*** Block opens ***

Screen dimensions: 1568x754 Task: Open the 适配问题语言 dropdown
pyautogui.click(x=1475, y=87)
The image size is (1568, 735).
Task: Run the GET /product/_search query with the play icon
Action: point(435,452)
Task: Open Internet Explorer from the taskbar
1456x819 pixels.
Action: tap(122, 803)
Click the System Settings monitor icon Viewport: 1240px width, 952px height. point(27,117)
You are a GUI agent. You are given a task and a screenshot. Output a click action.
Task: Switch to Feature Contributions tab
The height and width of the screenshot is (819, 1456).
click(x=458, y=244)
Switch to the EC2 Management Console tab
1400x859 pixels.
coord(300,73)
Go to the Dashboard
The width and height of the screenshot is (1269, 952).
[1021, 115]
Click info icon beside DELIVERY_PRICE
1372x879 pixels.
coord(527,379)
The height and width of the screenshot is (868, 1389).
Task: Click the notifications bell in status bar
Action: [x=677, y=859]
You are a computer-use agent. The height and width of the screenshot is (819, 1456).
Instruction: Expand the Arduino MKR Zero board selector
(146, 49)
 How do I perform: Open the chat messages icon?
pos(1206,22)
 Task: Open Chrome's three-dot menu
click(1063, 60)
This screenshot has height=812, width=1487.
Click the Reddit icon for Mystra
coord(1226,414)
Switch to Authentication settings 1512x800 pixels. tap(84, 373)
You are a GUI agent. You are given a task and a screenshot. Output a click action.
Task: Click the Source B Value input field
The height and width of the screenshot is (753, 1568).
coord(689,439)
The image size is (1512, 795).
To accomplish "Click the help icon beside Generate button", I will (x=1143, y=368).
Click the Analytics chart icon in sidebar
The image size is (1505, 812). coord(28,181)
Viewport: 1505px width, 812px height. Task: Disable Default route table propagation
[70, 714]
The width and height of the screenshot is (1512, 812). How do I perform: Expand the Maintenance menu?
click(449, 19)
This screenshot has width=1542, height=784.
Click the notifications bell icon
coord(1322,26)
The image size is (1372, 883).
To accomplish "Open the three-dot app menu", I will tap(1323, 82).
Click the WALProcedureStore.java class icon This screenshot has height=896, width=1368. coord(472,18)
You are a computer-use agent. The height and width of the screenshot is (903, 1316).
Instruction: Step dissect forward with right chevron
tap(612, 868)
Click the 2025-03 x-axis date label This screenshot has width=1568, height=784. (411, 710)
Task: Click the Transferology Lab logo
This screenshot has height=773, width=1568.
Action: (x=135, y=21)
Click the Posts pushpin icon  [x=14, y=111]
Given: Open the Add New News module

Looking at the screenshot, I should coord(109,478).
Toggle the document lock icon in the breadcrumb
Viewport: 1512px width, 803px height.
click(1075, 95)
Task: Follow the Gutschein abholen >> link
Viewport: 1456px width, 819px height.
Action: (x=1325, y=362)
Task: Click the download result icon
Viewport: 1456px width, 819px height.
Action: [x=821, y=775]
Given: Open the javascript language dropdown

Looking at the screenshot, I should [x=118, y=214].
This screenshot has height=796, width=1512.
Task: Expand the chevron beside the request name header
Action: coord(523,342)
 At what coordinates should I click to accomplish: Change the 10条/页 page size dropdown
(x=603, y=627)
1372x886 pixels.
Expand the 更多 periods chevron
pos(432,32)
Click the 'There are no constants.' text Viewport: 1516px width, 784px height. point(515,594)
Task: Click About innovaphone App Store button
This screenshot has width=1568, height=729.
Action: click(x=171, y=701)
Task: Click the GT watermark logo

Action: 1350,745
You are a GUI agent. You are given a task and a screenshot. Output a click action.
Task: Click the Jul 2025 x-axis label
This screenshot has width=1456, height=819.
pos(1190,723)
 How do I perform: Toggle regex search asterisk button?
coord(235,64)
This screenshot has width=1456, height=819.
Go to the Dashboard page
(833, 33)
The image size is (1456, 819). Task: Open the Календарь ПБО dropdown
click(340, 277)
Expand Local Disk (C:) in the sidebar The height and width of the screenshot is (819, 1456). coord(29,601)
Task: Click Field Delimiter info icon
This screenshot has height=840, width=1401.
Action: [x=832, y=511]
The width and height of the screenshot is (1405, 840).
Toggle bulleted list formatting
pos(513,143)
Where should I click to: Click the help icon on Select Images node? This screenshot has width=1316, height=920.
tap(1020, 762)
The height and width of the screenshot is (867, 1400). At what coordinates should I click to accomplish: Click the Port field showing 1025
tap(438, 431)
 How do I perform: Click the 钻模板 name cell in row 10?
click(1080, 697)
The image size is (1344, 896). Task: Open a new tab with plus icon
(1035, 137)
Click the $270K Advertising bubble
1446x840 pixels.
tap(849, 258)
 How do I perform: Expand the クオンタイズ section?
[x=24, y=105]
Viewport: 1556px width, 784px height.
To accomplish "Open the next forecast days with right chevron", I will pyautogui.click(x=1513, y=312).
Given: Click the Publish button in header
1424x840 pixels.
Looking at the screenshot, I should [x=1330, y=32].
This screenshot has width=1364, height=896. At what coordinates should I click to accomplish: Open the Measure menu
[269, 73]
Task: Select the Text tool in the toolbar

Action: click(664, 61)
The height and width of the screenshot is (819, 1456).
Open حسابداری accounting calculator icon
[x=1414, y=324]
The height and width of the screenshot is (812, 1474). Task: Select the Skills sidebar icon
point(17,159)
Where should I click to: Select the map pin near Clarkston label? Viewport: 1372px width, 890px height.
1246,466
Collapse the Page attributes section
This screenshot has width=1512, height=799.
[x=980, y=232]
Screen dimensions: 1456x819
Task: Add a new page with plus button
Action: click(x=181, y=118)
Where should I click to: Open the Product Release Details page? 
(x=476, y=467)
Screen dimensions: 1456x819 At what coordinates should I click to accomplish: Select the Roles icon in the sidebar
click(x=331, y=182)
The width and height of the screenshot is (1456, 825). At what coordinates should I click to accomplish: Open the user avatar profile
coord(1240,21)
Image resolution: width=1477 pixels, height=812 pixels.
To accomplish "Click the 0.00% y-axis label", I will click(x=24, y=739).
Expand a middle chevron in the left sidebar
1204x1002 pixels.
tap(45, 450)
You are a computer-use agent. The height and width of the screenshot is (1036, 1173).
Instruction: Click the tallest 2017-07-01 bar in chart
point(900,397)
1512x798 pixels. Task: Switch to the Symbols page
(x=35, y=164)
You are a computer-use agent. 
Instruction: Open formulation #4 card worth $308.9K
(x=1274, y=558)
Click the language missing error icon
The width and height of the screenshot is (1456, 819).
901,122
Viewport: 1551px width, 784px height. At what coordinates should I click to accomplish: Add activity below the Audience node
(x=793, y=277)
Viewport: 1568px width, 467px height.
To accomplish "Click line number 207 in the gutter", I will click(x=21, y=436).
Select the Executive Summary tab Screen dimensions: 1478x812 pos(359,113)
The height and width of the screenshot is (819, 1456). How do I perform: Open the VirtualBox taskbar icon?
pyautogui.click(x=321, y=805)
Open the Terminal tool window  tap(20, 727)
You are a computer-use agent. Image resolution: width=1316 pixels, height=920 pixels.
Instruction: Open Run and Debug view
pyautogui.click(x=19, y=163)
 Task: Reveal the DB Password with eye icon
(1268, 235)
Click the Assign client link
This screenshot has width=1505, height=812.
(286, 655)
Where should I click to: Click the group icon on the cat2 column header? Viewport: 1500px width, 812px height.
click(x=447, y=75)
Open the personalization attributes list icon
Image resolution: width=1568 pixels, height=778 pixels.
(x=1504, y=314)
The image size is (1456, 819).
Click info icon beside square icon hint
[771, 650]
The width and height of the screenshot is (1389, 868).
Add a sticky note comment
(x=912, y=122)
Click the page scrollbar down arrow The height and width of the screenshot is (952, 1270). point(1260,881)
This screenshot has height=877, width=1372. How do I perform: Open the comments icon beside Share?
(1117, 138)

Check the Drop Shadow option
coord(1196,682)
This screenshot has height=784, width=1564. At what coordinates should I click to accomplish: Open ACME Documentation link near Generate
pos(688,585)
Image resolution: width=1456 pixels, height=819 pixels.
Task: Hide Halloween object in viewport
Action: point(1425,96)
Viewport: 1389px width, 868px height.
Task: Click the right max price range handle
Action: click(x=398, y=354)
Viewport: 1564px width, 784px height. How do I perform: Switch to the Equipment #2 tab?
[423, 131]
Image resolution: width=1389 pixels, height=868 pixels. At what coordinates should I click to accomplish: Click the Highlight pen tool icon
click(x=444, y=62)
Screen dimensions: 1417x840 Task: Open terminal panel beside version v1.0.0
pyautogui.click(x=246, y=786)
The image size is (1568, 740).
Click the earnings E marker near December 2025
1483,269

*** Block closes ***

• _YOUR GOAL_
Please report only the count of lines in the entries above where the word "computer" appears.

• _COMPLETED TASK_
5